[PAGE EXTRACT Boundary: Start]

Exclusion criteria were (1) multi-fetal pregnancies; (2) abnormal chromosomes in the fetus; (3) abnormal fetal growth (either restriction or macrosomia); (4) women with immune system disorders, including systemic lupus erythematosus, anti-phospholipid syndrome, rheumatoid arthritis, Sjogren syndrome, hyperthyroidism and undifferentiated autoimmune diseases; (5) women with a positive blood test for anti-SSA/Ro or anti-SSB/La auto-antibodies and (6) women taking medications (i.e., beta-adrenergic agonists) that affect fetal heart rate.

2.2 Doppler measurements

All fetal echocardiogram were performed by specialists in maternal-fetal medicine (MFM) with qualified diploma of the Thai Subspecialty Board of Maternal and Fetal Medicine issued by the Medical Council of Thailand. At least 150 cases per month of fetal echocardiogram were performed in our MFM division. All pulse wave Doppler investigations were performed during fetal quiescence and apnea on Samsung HS60 abdominal 1–5 MHz curvilinear transducer (Samsung Medison, Korea). The setting of pulse wave Doppler included a wall motion filter of 120 Hz, a sweep speed of 117 mm/s to obtain 4–5 waveform images, pulse repetition frequencies of 5.5–6 kHz and an angle between the ultrasound beam and blood flow of less than 20. In each woman, FAVTIs were measured using three different assessment (ALDAF-AO, ALDAF-PA and LV In/Out), repeated three times, all of which were averaged.

2.3 ALDAF-AO

In ALDAF-AO, we sought an apical view of the left ventricular outflow tract (LVOT). Transducer orientation was then adjusted to ensure an insonation angle <20 degrees along the direction of the aortic blood flow. A Doppler gate of 1–3 mm was selected and placed within the aorta and distal to the aortic valves (Fig. 1A) [13]. FAVTI measurement was set at onset of atrial systole (A-wave; red line) to onset of ventricular systole (V-wave; yellow line) during the same cardiac cycle (Fig. 2A).

[PAGE EXTRACT Boundary: End]
[PROVIDED MATERIAL Boundary: Start]

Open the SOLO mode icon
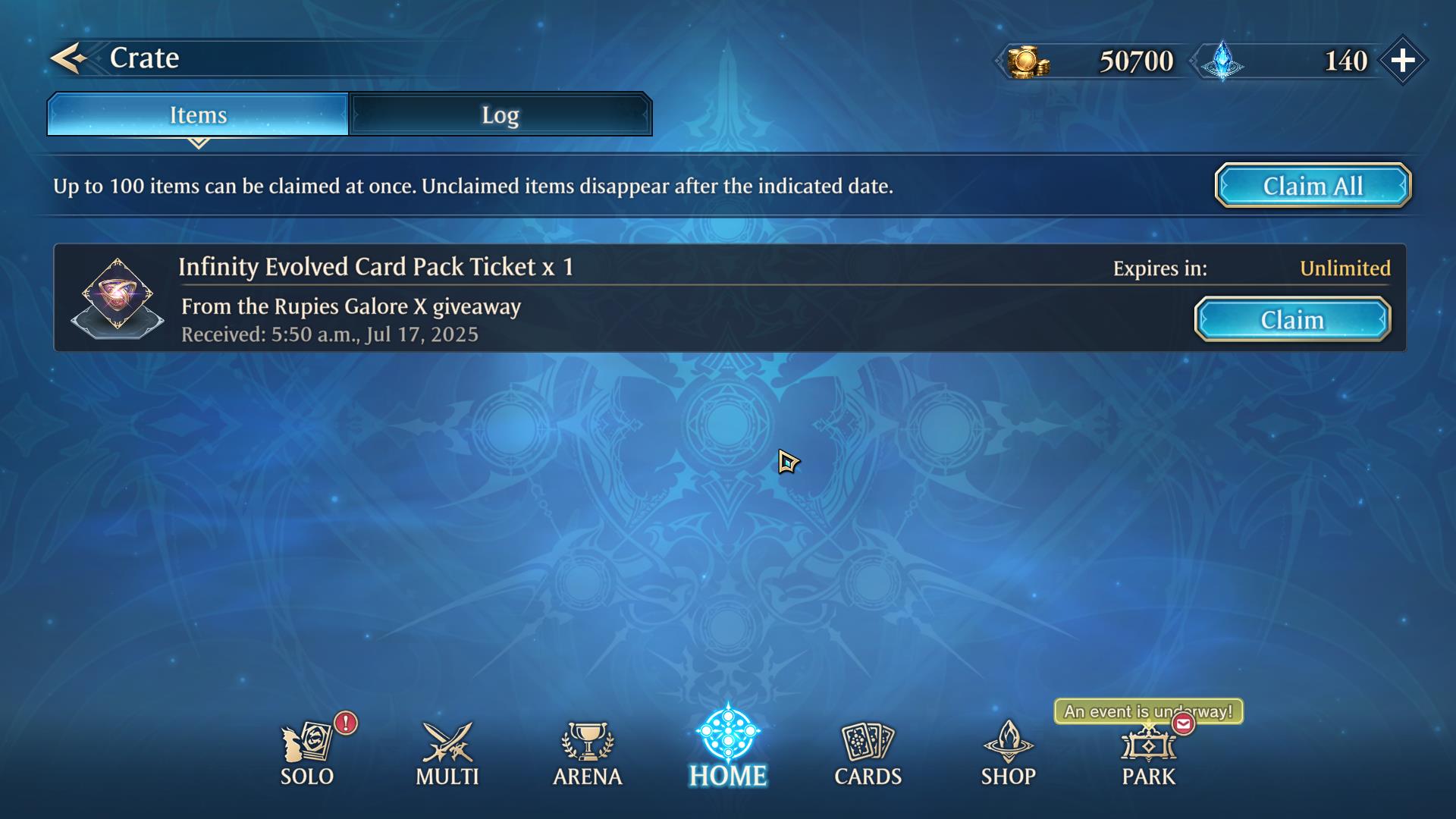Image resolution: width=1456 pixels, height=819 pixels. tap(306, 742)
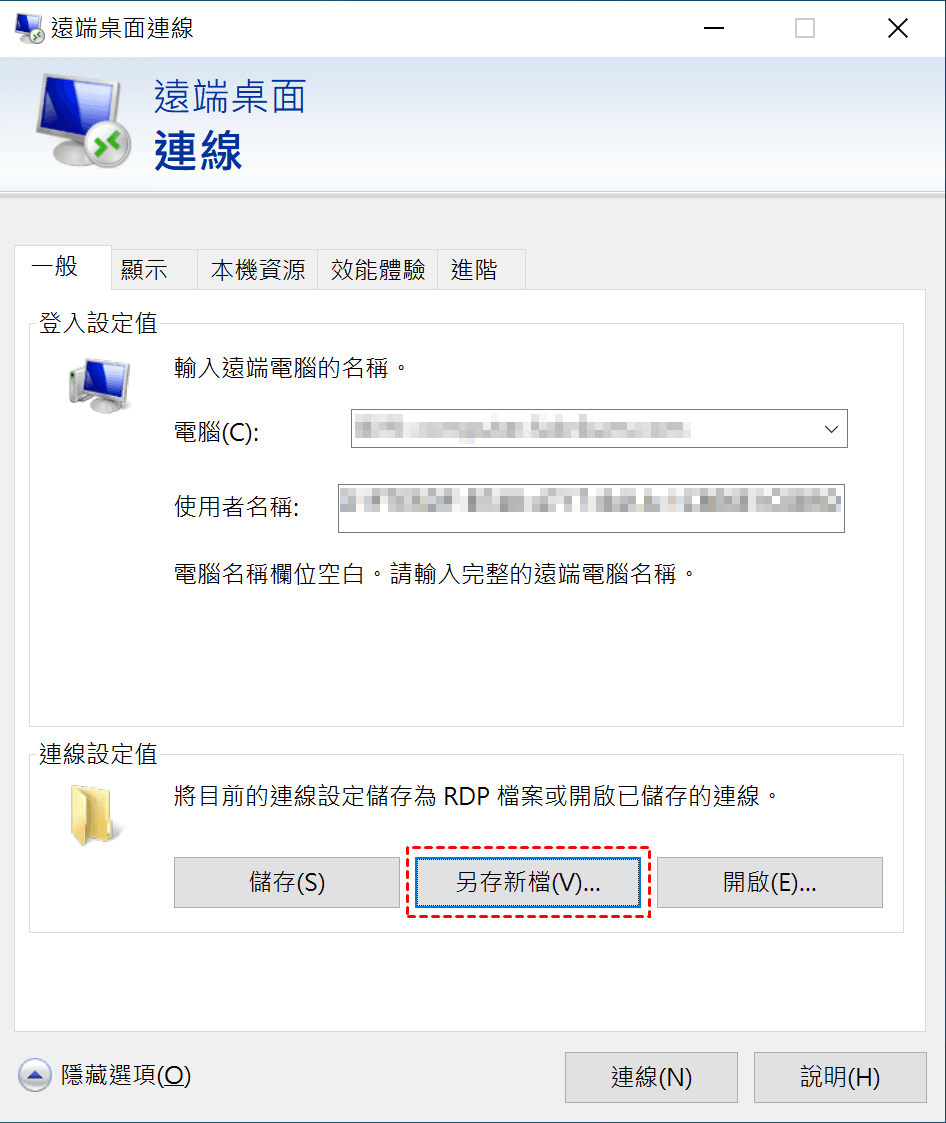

[PROVIDED MATERIAL Boundary: End]

* [WHAT IS BEING ASKED] Copy the fetal Doppler study excerpt from "In ALDAF-AO, we" up to and including "cycle (Fig. 2A).".

* [COMPLETED EXERCISE]
In ALDAF-AO, we sought an apical view of the left ventricular outflow tract (LVOT). Transducer orientation was then adjusted to ensure an insonation angle <20 degrees along the direction of the aortic blood flow. A Doppler gate of 1–3 mm was selected and placed within the aorta and distal to the aortic valves (Fig. 1A) [13]. FAVTI measurement was set at onset of atrial systole (A-wave; red line) to onset of ventricular systole (V-wave; yellow line) during the same cardiac cycle (Fig. 2A).